Multiple amino acid sequence alignment of fungal lipase sequences was performed using Clustal Omega and ESPript 3.0. The following lipases were aligned: 1DT3: Thermomyces lanuginosus lipase, 62.08% identity; 1TIA: Penicillium camemberti lipase, 49.26% identity; 5CH8: Penicillium cyclopium lipase, 48.90% identity; 5XK2: Aspergillus oryzae lipase, 42.35% identity; 3NGM: Fusarium graminearum lipase, 45.76% identity; 4L3W: Rhizopus microsporus var. chinensis lipase, 29.92% identity; 1LGY: Rhizopus Niveus lipase, 31.65% identity; 5TGL: Rhizomucor miehei lipase, 34.53% identity; 2HL6: Aspergillus niger feruloyl esterase, 30.85% identity (Supplementary Figure S1). Protein sample at a concentration of 16.5 mg ml^–1 in 50 mM sodium phosphate, pH 7.4, and 150 mM NaCl buffer was used in the crystallization experiments. The sample was under sitting-drops prepared at 18°C using a Cartesian HoneyBee 963 system (Genomic Solutions). Conditions (544) were tested, based on commercially available crystallization kits from Hamptom Research (SaltRx, Crystal Screens I and II), Emerald BioSystems (Precipitant Synergy and Wizard I and II), and Qiagen/Nextal (PACT and JCSG+). The drop, composed of 0.7 μl of the protein solution and 0.3 μl of the condition, was equilibrated over the reservoir containing 80 μl of the respective solution. Crystal optimization was performed using a systematic grid in which PEG 8000 concentration (from 20% to 8%) was varied in function of PEG 400 (from 20% to 8%) in a solution of 100 mmol/L MgCl₂ and 100 mmol/L Tris buffer pH 8.5. Two crystals with approximate dimensions of 30 × 30 μm were obtained. The solution consisted of 100 mmol/L MgCl₂, 20% PEG 8000, 20% PEG 400, 100 mmol/L Tris buffer pH 8.5. The crystallization conditions are summarized in Supplementary Table S3.

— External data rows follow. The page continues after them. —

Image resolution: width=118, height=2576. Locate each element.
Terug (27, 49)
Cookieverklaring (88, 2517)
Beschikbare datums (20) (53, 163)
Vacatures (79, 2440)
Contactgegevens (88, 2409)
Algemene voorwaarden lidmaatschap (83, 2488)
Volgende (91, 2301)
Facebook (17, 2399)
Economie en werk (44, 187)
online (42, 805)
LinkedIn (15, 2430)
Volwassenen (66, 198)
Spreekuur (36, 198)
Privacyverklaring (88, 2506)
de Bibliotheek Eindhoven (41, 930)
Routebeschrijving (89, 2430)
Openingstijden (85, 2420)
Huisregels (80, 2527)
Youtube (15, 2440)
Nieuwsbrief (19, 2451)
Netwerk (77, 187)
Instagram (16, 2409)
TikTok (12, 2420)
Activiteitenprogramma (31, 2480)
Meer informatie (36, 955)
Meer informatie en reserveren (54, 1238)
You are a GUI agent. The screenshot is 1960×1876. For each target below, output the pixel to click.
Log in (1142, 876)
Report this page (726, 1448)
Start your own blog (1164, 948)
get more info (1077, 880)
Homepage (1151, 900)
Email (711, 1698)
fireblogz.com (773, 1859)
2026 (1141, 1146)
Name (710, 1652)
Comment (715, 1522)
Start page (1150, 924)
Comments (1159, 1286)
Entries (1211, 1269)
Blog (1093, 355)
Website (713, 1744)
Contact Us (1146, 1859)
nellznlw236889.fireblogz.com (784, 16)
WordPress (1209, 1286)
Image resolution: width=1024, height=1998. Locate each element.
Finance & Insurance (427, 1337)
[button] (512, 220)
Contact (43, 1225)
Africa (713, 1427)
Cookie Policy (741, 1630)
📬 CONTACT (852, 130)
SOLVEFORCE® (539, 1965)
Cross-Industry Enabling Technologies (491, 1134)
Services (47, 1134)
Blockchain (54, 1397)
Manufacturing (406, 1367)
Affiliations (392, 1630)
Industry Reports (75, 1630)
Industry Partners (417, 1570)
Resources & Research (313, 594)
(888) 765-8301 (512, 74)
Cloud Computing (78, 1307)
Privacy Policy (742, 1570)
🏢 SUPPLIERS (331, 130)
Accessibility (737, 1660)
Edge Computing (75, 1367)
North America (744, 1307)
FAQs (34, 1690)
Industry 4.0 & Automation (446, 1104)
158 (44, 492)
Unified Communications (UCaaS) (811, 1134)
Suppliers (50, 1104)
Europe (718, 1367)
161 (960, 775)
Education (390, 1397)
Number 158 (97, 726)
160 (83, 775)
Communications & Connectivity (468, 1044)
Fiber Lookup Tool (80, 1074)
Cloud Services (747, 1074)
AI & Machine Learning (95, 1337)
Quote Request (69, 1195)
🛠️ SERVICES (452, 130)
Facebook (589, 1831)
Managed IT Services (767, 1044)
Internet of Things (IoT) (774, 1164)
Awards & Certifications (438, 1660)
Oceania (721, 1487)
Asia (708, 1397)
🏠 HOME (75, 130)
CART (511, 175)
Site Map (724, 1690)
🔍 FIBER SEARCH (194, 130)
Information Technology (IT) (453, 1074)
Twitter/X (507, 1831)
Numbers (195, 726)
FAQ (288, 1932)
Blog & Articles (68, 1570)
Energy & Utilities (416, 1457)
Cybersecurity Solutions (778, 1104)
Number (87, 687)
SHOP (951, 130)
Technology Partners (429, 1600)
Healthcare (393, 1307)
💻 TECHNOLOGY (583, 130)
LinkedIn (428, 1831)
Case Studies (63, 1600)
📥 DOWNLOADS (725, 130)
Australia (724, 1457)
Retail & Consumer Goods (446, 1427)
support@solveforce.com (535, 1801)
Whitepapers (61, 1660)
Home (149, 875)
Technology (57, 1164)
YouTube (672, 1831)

Diffraction data were collected at the BL12-2 beamline from the Stanford Synchrotron Radiation Lightsource (Menlo Park, CA, United States). Crystals were cooled in liquid nitrogen and kept under a nitrogen gas stream during the collection at 100 K. A total of 1,800 images were collected, and data were indexed, integrated, and scaled using XDS package (Kabsch, 2010). Pointless (Evans, 2006, 2011) and Zanuda (Lebedev and Isupov, 2014) were used to select and validate the chosen space group. Data analysis was performed with Xtriage (Zwart et al., 2005; Adams et al., 2010), and detection of anisotropy was made using the diffraction anisotropy server (Strong et al., 2006). Supplementary Table S4 presents the parameters used in the data processing.

ReLip was overexpressed in the soluble and stable form in E. coli BL21(DE3)plysS yielding 120 mg/L of TB medium. After steps of purification, fractioned samples were analyzed by SDS-PAGE (Supplementary Figure S2). ReLip showed a single band between 31 and 45 kDa after size exclusion chromatography, corresponding to the expected molecular weight of the construct with an N-terminal His-tag (31.75 kDa).

The effects of pH and temperature on ReLip activity were investigated using pNPB as substrate. Figure 1A shows the effect of temperature variation on the enzymatic activity, from 35°C to 75°C at pH 4.0. The optimum temperature profile revealed that ReLip possesses a high thermal stability, with a relative activity of 60% at lower temperatures and a maximum activity around 65°C when analyzed using a synthetic substrate. In Figure 1B, it is possible to observe the effect of pH, varying from 2 to 6. According to the pH profile, ReLip works better at acidic conditions, with an optimum pH around 3.5. Based on these results, ReLip shows an interesting feature when compared to most of the industrial lipases from fungi. Usually, lipases, mainly from microbial origin, act in an alkaline spectrum (Papaparaskevas et al., 1992; Soares et al., 1999; Hiol et al., 2000; Saxena et al., 2003; Yu et al., 2007; Utsugi et al., 2009; Belhaj et al., 2011). Only a few lipases, like the lipase from Aspergillus niger, show such acidic profile (Romero et al., 2007).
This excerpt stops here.